#### What the task asks
The entries that follow include a run beginning at the line with "Screen dimensions: 730x551" and ending at the line with "Task: Click the Component Name column header"; restate that run word for word and leave the rest out.
BEGIN The records
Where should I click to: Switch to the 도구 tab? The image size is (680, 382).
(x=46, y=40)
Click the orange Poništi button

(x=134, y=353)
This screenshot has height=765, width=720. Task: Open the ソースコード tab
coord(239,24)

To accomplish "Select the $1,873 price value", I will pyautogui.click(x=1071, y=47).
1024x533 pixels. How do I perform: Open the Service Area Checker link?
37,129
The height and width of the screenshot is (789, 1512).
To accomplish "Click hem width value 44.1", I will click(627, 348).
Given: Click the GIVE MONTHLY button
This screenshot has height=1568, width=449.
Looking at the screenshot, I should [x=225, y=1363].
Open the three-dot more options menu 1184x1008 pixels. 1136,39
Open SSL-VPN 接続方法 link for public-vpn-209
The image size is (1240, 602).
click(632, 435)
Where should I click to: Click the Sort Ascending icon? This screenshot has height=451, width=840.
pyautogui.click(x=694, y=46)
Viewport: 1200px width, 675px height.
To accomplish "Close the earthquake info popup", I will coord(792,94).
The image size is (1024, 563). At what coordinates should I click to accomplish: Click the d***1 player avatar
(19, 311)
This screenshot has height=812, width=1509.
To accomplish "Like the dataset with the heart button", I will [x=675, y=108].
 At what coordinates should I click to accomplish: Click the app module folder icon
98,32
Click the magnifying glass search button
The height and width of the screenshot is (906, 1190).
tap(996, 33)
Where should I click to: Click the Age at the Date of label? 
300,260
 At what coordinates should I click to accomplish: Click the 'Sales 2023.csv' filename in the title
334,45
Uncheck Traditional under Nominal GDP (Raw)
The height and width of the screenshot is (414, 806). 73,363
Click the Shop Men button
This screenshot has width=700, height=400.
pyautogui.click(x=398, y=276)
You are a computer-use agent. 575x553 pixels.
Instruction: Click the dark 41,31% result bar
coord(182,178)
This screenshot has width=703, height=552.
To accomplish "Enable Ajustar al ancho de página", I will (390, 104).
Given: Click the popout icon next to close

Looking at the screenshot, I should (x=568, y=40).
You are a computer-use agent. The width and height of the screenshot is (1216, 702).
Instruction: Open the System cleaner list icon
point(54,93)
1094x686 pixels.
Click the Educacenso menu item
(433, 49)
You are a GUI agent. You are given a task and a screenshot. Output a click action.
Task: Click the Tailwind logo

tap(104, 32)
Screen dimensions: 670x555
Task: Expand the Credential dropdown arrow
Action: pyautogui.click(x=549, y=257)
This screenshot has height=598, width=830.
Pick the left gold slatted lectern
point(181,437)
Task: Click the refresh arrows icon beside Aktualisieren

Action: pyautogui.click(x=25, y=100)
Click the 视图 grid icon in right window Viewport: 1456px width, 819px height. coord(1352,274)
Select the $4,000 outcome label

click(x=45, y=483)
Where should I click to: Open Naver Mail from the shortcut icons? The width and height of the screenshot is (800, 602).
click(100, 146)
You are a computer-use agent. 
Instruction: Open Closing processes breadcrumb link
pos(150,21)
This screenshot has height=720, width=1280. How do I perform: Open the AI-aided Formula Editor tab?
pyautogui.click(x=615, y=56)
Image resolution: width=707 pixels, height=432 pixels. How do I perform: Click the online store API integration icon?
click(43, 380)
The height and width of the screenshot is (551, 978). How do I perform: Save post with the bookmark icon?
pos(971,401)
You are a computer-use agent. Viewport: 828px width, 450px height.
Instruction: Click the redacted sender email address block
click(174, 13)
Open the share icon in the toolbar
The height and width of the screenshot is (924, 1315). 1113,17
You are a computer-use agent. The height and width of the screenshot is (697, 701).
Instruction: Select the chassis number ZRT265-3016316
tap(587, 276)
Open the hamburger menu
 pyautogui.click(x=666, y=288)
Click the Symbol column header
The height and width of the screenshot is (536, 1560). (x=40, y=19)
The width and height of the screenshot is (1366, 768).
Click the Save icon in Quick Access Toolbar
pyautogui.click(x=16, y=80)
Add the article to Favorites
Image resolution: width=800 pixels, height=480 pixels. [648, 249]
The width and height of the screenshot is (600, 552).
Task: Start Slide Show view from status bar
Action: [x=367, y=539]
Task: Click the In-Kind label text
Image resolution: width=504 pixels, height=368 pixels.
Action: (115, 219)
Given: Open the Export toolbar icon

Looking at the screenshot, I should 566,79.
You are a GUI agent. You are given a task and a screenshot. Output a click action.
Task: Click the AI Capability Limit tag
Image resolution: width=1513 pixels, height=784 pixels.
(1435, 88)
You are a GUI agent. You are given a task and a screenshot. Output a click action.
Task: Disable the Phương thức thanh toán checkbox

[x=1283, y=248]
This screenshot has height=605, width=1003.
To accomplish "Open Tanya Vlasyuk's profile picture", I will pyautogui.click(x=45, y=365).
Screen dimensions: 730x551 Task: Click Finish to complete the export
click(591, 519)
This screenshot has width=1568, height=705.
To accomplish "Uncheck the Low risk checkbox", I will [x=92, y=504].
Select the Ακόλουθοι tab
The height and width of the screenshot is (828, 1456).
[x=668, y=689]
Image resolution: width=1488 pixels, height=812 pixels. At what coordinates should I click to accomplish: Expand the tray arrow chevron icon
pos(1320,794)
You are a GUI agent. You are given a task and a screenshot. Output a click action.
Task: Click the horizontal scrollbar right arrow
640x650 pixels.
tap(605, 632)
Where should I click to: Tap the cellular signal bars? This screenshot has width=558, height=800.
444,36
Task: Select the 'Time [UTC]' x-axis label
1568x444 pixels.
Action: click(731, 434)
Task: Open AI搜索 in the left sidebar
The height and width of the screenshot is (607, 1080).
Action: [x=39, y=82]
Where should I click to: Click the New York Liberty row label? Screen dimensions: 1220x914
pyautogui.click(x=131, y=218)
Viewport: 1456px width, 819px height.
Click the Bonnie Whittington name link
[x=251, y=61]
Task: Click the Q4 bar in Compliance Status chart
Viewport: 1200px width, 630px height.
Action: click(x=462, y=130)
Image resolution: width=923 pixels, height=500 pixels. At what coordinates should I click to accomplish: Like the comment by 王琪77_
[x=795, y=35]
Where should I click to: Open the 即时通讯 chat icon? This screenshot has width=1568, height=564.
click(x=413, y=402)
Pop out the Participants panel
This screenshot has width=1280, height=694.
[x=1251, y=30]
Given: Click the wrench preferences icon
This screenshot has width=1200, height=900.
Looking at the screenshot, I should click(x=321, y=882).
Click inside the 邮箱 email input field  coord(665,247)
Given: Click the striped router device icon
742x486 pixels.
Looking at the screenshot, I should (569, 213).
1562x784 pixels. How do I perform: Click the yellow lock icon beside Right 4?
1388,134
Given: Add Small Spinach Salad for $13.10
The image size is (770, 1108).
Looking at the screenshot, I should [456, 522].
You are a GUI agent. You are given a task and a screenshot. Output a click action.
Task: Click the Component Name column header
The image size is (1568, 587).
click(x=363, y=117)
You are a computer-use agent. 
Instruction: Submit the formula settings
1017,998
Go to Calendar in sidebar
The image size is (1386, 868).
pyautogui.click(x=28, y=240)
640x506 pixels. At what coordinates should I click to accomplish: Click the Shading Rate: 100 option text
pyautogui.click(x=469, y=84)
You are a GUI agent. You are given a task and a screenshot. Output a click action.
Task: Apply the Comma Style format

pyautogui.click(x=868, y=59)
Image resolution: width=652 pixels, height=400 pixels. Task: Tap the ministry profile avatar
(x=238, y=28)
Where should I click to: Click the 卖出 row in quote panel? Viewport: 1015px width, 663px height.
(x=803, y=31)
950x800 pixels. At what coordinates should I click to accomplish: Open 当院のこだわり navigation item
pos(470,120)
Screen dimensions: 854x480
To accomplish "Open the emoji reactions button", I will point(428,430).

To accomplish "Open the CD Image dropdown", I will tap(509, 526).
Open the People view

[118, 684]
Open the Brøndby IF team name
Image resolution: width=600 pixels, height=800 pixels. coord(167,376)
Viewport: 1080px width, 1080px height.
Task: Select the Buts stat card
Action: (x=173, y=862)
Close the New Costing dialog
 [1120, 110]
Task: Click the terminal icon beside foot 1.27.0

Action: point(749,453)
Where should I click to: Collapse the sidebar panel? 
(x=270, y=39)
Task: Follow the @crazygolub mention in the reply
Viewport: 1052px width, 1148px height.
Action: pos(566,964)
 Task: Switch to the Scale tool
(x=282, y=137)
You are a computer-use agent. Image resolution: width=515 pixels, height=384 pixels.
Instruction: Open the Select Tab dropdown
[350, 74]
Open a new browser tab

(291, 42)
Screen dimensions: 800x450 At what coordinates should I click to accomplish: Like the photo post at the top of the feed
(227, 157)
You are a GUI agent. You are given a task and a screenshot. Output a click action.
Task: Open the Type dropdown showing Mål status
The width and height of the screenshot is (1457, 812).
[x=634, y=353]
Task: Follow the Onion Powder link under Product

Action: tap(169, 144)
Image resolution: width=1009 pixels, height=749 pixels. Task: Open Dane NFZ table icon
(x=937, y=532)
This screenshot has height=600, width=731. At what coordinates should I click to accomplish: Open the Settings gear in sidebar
END The records
#### Worked solution
Screen dimensions: 730x551 Task: Click Finish to complete the export
click(591, 519)
This screenshot has width=1568, height=705.
To accomplish "Uncheck the Low risk checkbox", I will [x=92, y=504].
Select the Ακόλουθοι tab
The height and width of the screenshot is (828, 1456).
[x=668, y=689]
Image resolution: width=1488 pixels, height=812 pixels. At what coordinates should I click to accomplish: Expand the tray arrow chevron icon
pos(1320,794)
You are a GUI agent. You are given a task and a screenshot. Output a click action.
Task: Click the horizontal scrollbar right arrow
640x650 pixels.
tap(605, 632)
Where should I click to: Tap the cellular signal bars? This screenshot has width=558, height=800.
444,36
Task: Select the 'Time [UTC]' x-axis label
1568x444 pixels.
Action: click(731, 434)
Task: Open AI搜索 in the left sidebar
The height and width of the screenshot is (607, 1080).
Action: [x=39, y=82]
Where should I click to: Click the New York Liberty row label? Screen dimensions: 1220x914
pyautogui.click(x=131, y=218)
Viewport: 1456px width, 819px height.
Click the Bonnie Whittington name link
[x=251, y=61]
Task: Click the Q4 bar in Compliance Status chart
Viewport: 1200px width, 630px height.
Action: click(x=462, y=130)
Image resolution: width=923 pixels, height=500 pixels. At what coordinates should I click to accomplish: Like the comment by 王琪77_
[x=795, y=35]
Where should I click to: Open the 即时通讯 chat icon? This screenshot has width=1568, height=564.
click(x=413, y=402)
Pop out the Participants panel
This screenshot has width=1280, height=694.
[x=1251, y=30]
Given: Click the wrench preferences icon
This screenshot has width=1200, height=900.
Looking at the screenshot, I should click(x=321, y=882).
Click inside the 邮箱 email input field  coord(665,247)
Given: Click the striped router device icon
742x486 pixels.
Looking at the screenshot, I should (569, 213).
1562x784 pixels. How do I perform: Click the yellow lock icon beside Right 4?
1388,134
Given: Add Small Spinach Salad for $13.10
The image size is (770, 1108).
Looking at the screenshot, I should [456, 522].
You are a GUI agent. You are given a task and a screenshot. Output a click action.
Task: Click the Component Name column header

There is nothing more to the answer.